Rodoljub Sabic, attorney and former commissioner for information of public importance and personal data protection, has stated there was no such thing as what Serbian President Aleksandar Vucic recently termed "the most basic of checks" in the Law on preventing money laundering and financing terrorism, especially not so vigorous as the one to which the Administration for Preventing Money Laundering has subjected journalists and representatives of certain non-governmental organizations.
"If such probes were to become regular practice, or if they have already, if these data can be accessed on a whim at someone's personal discretion, that would leave the door wide open to violations of privacy, illegal personal data processing and their misuse, and render legal guarantees of confidentiality of bank accounts an empty promise," Sabic told BETA on July 31.
This was his comment on a claim by Serbian President Aleksandar Vucic that a recent initiative of the Administration for Preventing Money Laundering was "the most basic of checks" and that it did not constitute pressure on the civil sector and media in any way.

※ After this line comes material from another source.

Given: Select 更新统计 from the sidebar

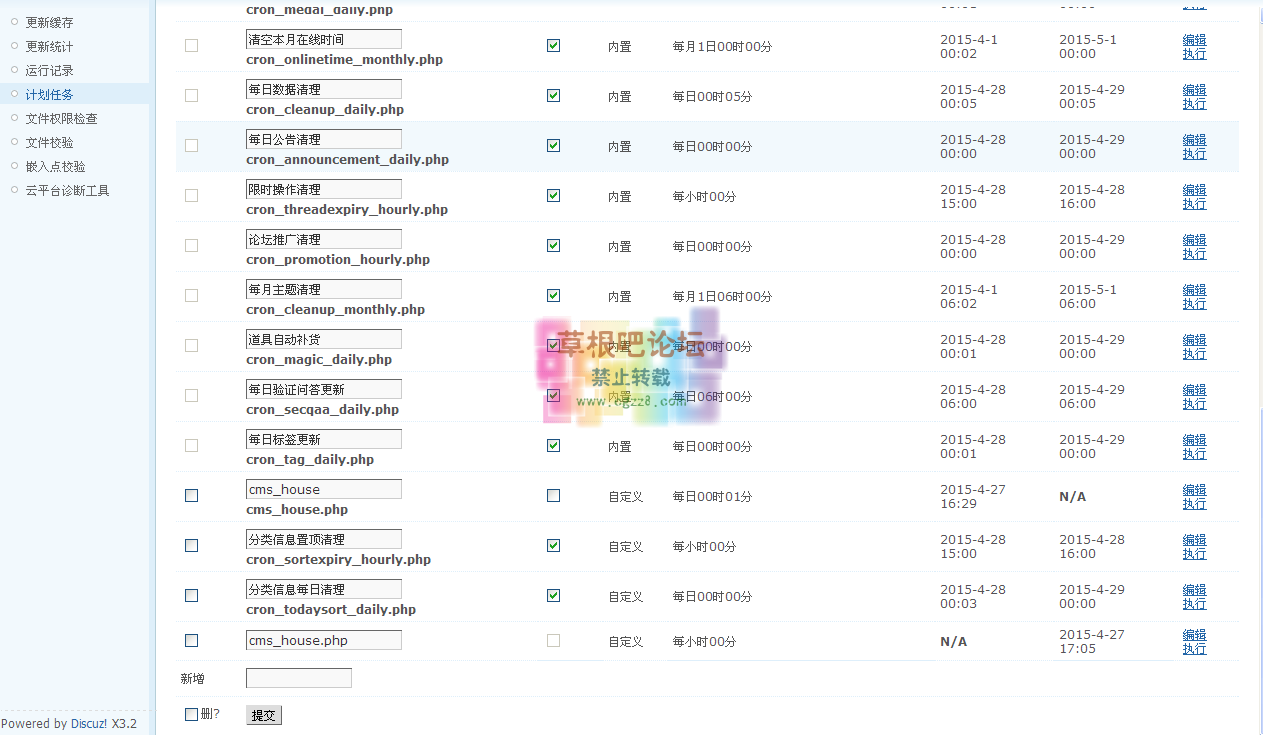Looking at the screenshot, I should click(48, 45).
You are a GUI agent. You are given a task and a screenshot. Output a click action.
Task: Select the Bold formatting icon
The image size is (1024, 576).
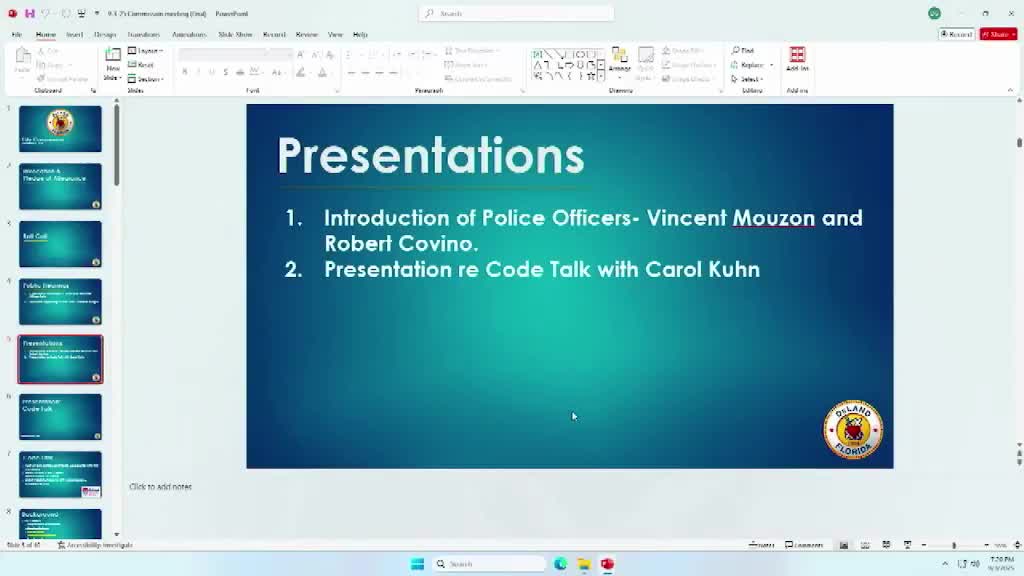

"It's not anything special, it's just the most basic of checks. But it's always about politics: Let's make a racket that we're under duress so we'll get a little more money from donors. And it's been like that for 30 years," Vucic said.
Sabic said Article 73 in the Law on preventing money laundering and financing terrorism stated that the Administration may ask for information about transactions, changes to or balance of accounts only if there is suspicion about certain transactions or persons related to money laundering or financing terrorism.